Sometimes what's important is not so much the substance of the message but how it's perceived. Commentator David Frum says that's especially true when it comes to government programs.
David Frum: It was Niccolo Machiavelli, I think, who suggested that while it was good to be virtuous, it was much more important to seem virtuous.
You can update this aphorism for modern Washington, D.C.: It's good for a policy to be market-oriented, but it's essential for a policy to seem that way. Two costly programs that otherwise might not have much in common at all share this "seeming" quality.
The first is cap-and-trade. That's the remedy for climate change endorsed by John McCain and Barack Obama alike. Cap-and-trade limits carbon dioxide emissions. Companies that can reduce their emissions below the caps are then authorized to sell their unused credits to pollute. As companies buy and sell these allowances, a market comes into being -- capitalism!
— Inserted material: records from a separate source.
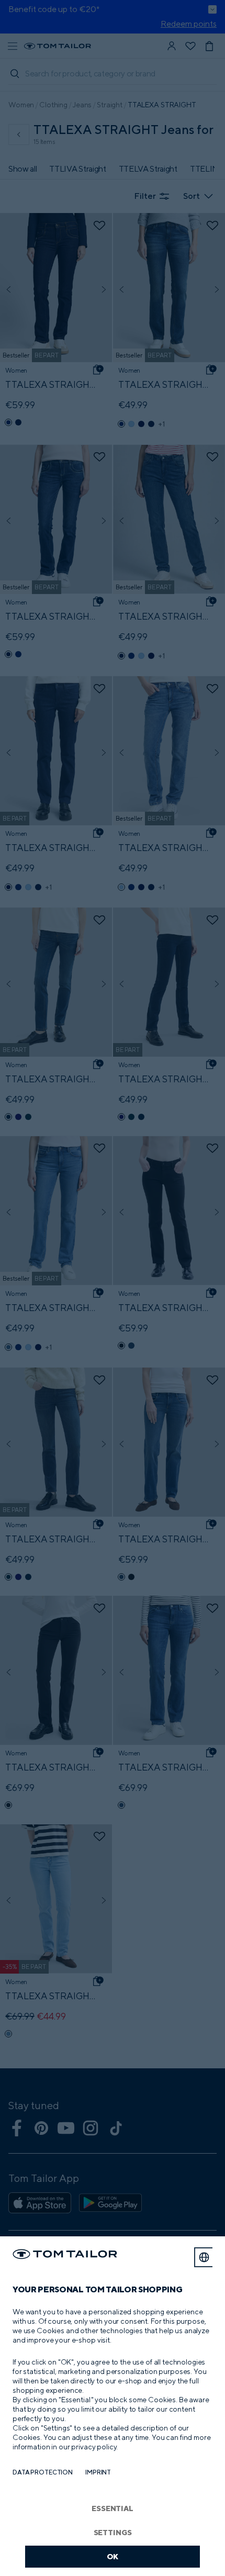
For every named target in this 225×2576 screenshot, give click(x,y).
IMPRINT (98, 2472)
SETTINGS (113, 2532)
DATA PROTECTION (43, 2472)
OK (113, 2556)
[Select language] (204, 2257)
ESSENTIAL (112, 2508)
Except that almost everybody who has studied the system has concluded that this market-seeming approach is much less efficient and much more expensive than a straightforward tax. But taxes do not seem very market-friendly, so we'll do it the wasteful way instead.
Those now notorious twins, Fannie Mae and Freddie Mac, are the second bit of market-mimicry. Fannie and Freddie are arms of the government, exempt from taxes and backed as the whole world now knows by a federal guarantee. The only thing market-oriented about Fannie and Freddie is the staggering pay level they offer their senior executives.
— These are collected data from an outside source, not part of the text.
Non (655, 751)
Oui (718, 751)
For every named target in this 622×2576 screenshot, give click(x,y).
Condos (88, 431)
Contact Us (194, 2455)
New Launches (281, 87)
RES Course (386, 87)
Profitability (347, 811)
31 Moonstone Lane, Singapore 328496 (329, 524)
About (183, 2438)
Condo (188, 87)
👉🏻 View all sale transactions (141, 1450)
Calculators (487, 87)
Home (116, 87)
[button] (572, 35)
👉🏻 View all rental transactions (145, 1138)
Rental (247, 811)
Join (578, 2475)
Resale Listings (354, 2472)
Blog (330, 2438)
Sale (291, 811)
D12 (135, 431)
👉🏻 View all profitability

John McCain's top economic adviser and many free-market economists argmue that if Fannie and Freddie are guaranteed by the government, they should be owned by the government. But Fannie's and Freddie's supporters on the liberal side resist this idea. They know that if Fannie and Freddie were perceived as government-owned, the two companies would never be allowed to compete with private firms. So the illusion that Fannie and Freddie are free-market entities must be preserved and the shareholders of these insolvent firms must be protected from consequences that no investor in a truly private-sector company would be allowed to escape.
That's a pretend market, not a free market.
Ryssdal: David Frum is a resident fellow at the American Enterprise Institute. His latest book is called "Comeback: Conservatism That Can Win Again."